- [TASK INPUT]:
————

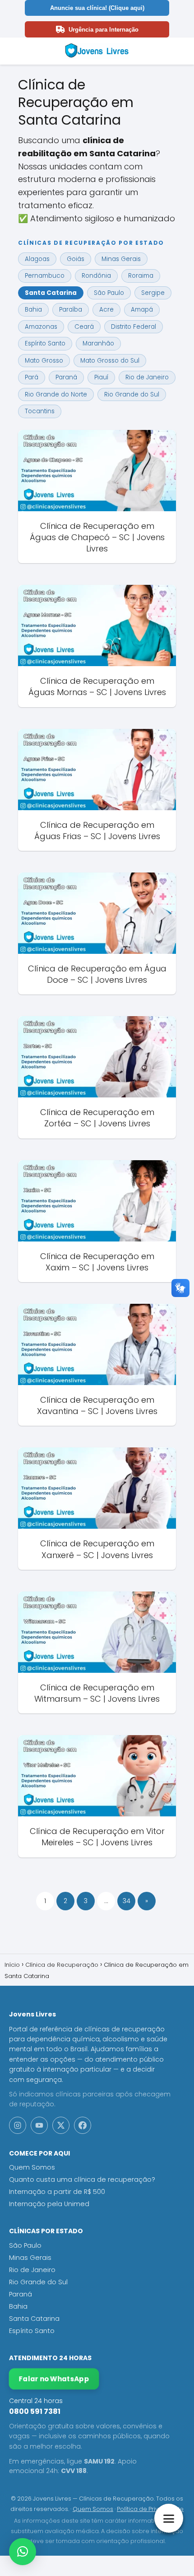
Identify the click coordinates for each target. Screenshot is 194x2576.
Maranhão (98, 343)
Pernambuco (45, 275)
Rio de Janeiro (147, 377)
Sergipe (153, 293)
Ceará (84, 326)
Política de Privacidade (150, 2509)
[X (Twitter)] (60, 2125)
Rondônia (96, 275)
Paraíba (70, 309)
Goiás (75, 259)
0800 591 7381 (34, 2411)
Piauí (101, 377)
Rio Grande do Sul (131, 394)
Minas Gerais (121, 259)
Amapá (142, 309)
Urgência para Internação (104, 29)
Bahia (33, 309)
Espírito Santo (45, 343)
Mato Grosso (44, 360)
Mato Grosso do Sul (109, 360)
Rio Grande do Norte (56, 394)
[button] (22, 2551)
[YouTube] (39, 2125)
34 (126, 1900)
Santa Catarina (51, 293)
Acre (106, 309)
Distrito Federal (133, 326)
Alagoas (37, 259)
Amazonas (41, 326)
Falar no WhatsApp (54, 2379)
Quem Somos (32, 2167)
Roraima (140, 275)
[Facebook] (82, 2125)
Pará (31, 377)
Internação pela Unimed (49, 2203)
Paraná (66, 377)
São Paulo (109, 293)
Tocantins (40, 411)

————

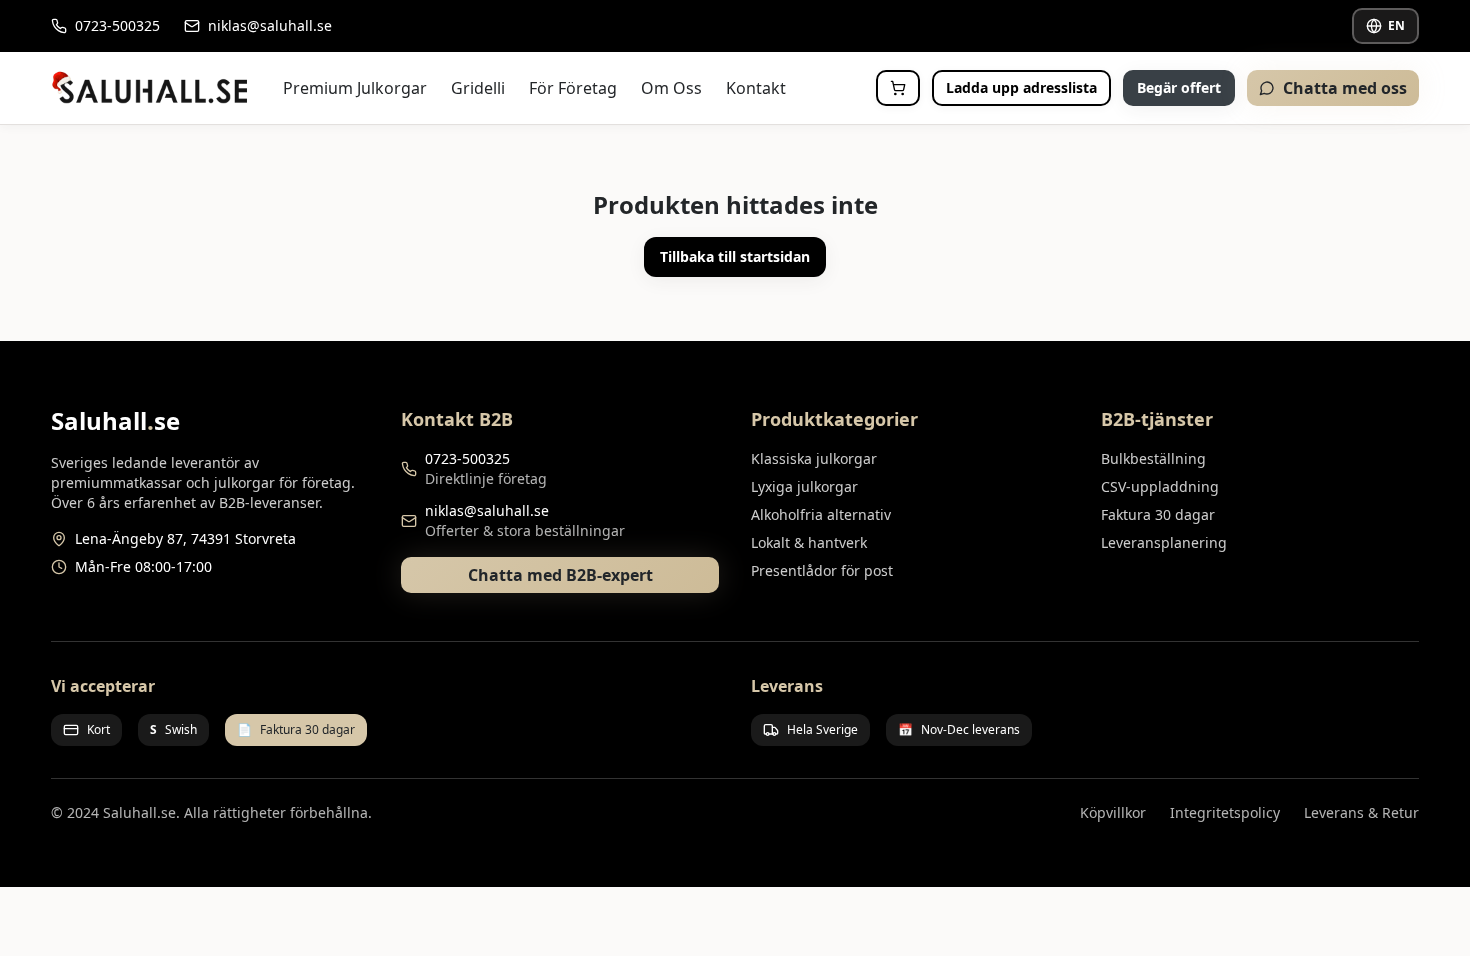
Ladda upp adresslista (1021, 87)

————

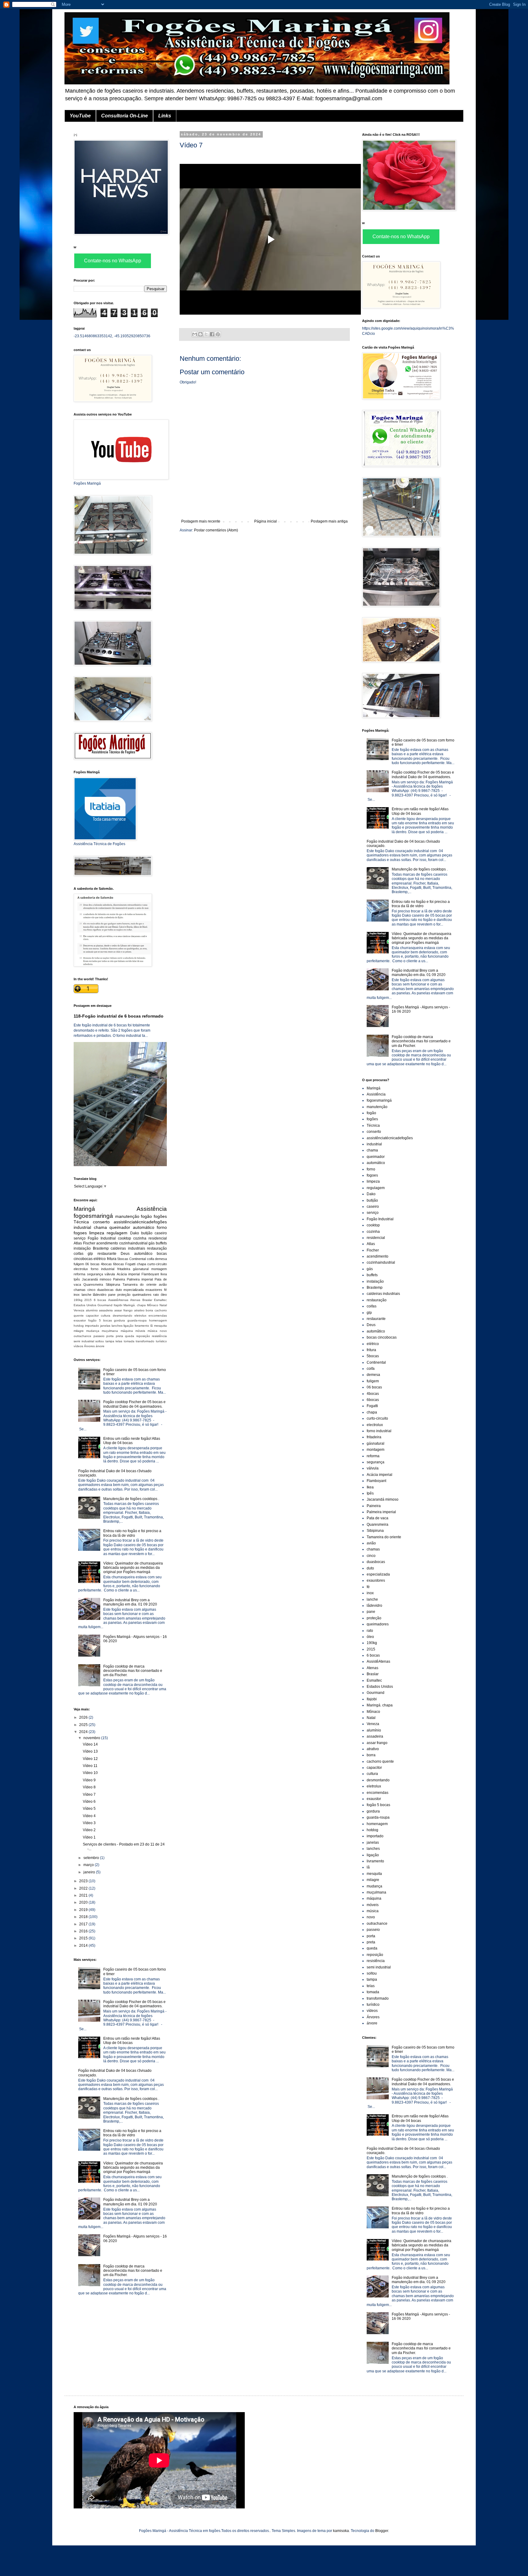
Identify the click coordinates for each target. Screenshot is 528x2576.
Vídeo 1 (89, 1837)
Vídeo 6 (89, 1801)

————

- [EXERCISE INSTRUCTIONS]:
Starting at the line with "Rio Grande do Norte (56, 394)" and ending at the line with "Pará (31, 377)", print each line of the listing above exactly, with no other lines.

- [ANSWER BOX]:
Rio Grande do Norte (56, 394)
[button] (22, 2551)
[YouTube] (39, 2125)
34 (126, 1900)
Santa Catarina (51, 293)
Acre (106, 309)
Distrito Federal (133, 326)
Alagoas (37, 259)
Amazonas (41, 326)
Falar no WhatsApp (54, 2379)
Quem Somos (32, 2167)
Roraima (140, 275)
[Facebook] (82, 2125)
Pará (31, 377)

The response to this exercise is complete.